Optomechanics studies the coupling between light and mechanical oscillators. It is a burgeoning field of research at the interface of quantum optics, mesoscopic physics and mechanical micro/nano devices [1]. Analog to laser cooling of atoms, mechanical oscillators can be optically cooled to ultra-low temperature and reveal their quantum behavior, despite their macroscopic mass scale, opening a new area of quantum physics with implications in metrology, communications, sensing and gravitation physics.

Our optomechanical resonators are miniature semiconductor disks that combine lightweight mass, very high frequency (GHz), strong optomechanical coupling and ultra-low dissipation on a photonic chip (see picture [2]). Because they are made of active semiconductors, they allow hybridization with elementary quantum systems like quantum wells or quantum dots, inserted into the resonator. Such hybrid systems allow controlling elementary optomechanical interactions, and generating non-classical behaviors like entanglement and single quanta generation [3], both for photons and for phonons, the quanta of mechanical vibrations.

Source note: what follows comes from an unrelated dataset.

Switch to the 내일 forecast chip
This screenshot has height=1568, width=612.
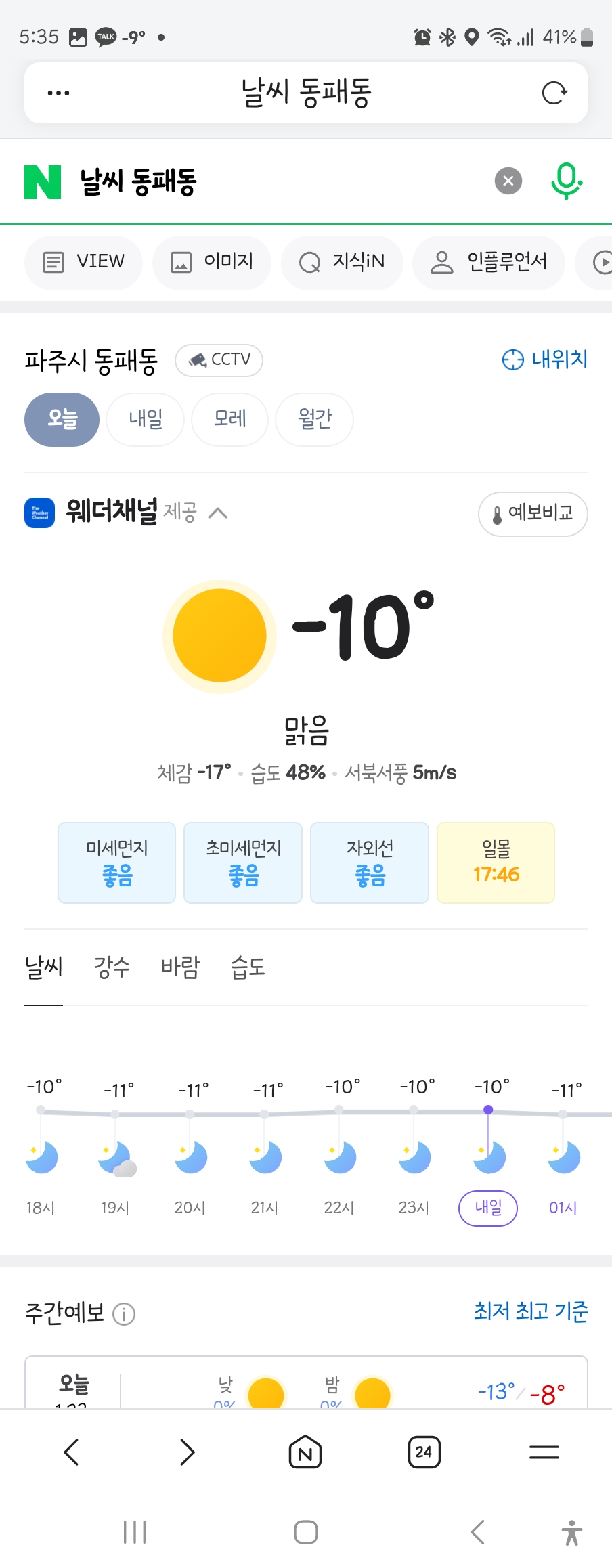(x=146, y=419)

The perspective of this PhD project is to explore light-matter interactions in hybrid quantum optomechanics, and reach the level where a single photon can mechanically act on mechanical matter, and vice-versa where mechanical motion can influence single photons. Such regime has remained out of reach of past researches, but strategies are now making this horizon accessible to our devices. This implies the possibility of single photon counting with optomechanics, quantum light preparation and routing, mechanical memories for quantum light, and quantum sensing in complex environments [4].

[1] I. Favero, and K. Karrai. Nat. Phot. 3, 201 (2009). M. Aspelmeyer et aL Rev. Mod. Phys. 86, 1391 (2014)
[2] L. Ding, C. Baker, P. S., A. L, S. Ducci, G. Leo and I. Favero. Phys. Rev. Lett. 105, 263903 (2010).
[3] J. Restrepo, C. Ciuti, and I. Favero, Phys. Rev. Lett. 112, 013601 (2014).
[4] E. Gil-Santos, C. B, D. T. N, W. H, C. G, A. L, S. D, G. L and I. Favero. Nature Nano 10, 810 (2015).